Réparation automobile, économie circulaire : comment Direct Assurance accélère le réemploi

Publié le
Lecture : 2 min
Reparation Auotomobile Reemploi Pieces
Réparation automobile, économie circulaire : comment Direct Assurance accélère le réemploi © RSE Magazine

Avec plus de 16.000 véhicules déjà réparés grâce à des pièces de réemploi, Direct Assurance place l’économie circulaire au cœur de sa démarche RSE et illustre comment la réparation automobile durable peut devenir un levier concret pour le pouvoir d’achat et l’environnement.

Une stratégie durable au service de la réparation automobile

Depuis 2024, Direct Assurance intensifie son recours aux pièces de réemploi dans la réparation automobile, un engagement fort dans l’univers de l’assurance auto. En effet, l’assureur entend montrer qu’une démarche responsable et rentable est compatible avec un secteur traditionnellement peu associé à l’économie circulaire.

Depuis l’entrée en vigueur du dispositif législatif imposant aux garages de proposer au moins une pièce de réemploi dans les devis depuis 2017, l’usage de ces pièces dans la réparation automobile progresse. Pour Direct Assurance, la démarche va bien au-delà du simple respect de la réglementation : « Direct Assurance est aujourd’hui l’assureur qui utilise le plus de pièces auto recyclées pour la réparation des véhicules de ses assurés », affirme l’entreprise. En 2024, l’assureur a réparé plus de 16.000 véhicules à l’aide d’au moins une pièce de réemploi, soit près de 29% des dossiers sinistre concernés.

Cette progression s’oppose clairement à la moyenne du secteur : d’après une étude, la part des réparations avec pièces de réemploi est passée de 3% en 2019 à plus de 5% en 2024, montant à 7,5% pour les véhicules de plus de cinq ans.

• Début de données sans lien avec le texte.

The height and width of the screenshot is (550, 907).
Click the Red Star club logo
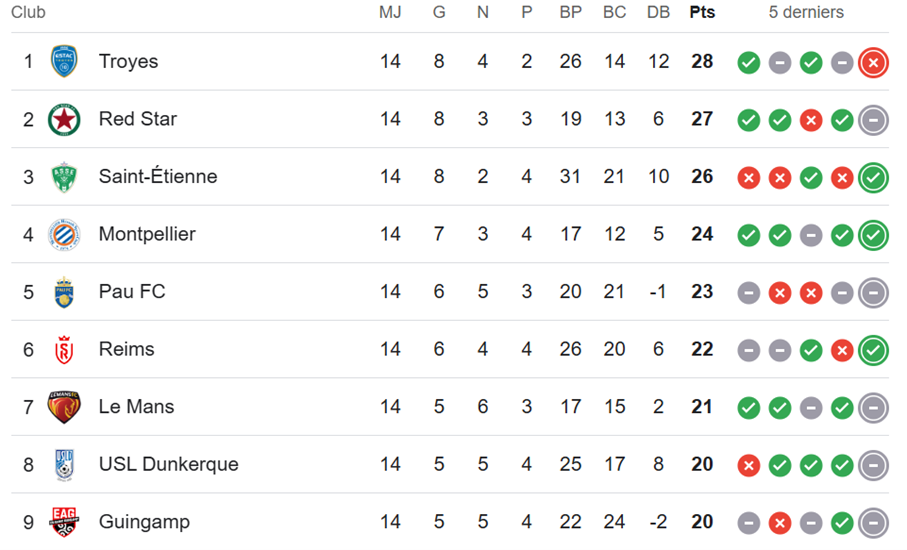64,119
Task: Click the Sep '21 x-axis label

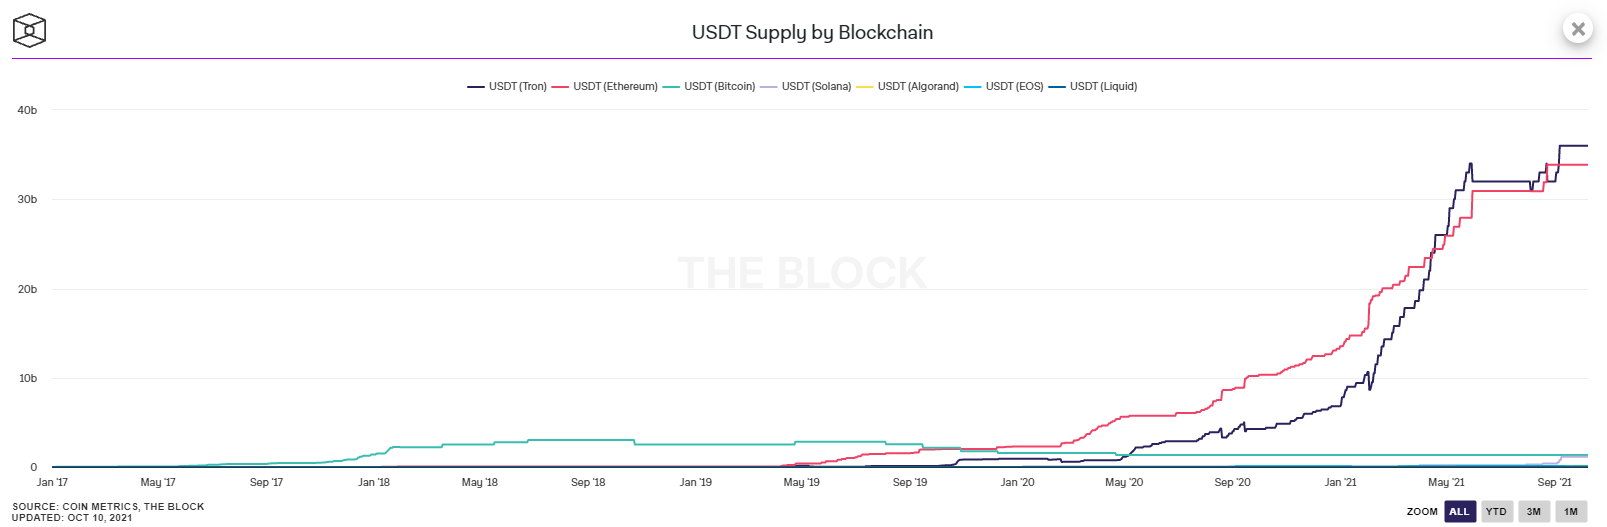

Recours aux pièces de réemploi : le client, lui aussi, y gagne !

Pour l’assuré, remplacer une pièce neuve par une pièce de réemploi représente une réelle économie. Selon Direct Assurance, le coût de réparation avec une pièce de réemploi peut être réduit jusqu’à 40% par rapport à une pièce neuve. Au-delà de l’aspect économique pour le client, la démarche présente un impact environnemental notable : par exemple, l’usage d’une pièce de réemploi permet d’éviter, dans certains cas, l’émission de plus de 20 kg de CO₂, en limitant la fabrication et le transport de pièces neuves.

L’objectif affiché par Direct Assurance pour 2025 est d’augmenter encore de 28,5% le nombre de réparations avec pièces de réemploi, grâce à un réseau de 1.500 garages partenaires formés. Cependant, des obstacles persistent dans le secteur de la réparation automobile autour de l’utilisation des pièces de réemploi : disponibilité limitée, marges perçues plus faibles, manque d’information client ou comportements des réparateurs.

Pour surmonter ces freins, Direct Assurance mise sur la formation des garagistes, l’augmentation du réseau agréé et une communication transparente. Cette combinaison vise à normaliser l’usage des pièces de réemploi, à la fois pour des raisons économiques et environnementales. En ce sens, la démarche s’apparente à un levier stratégique intégré à la RSE de l’assureur.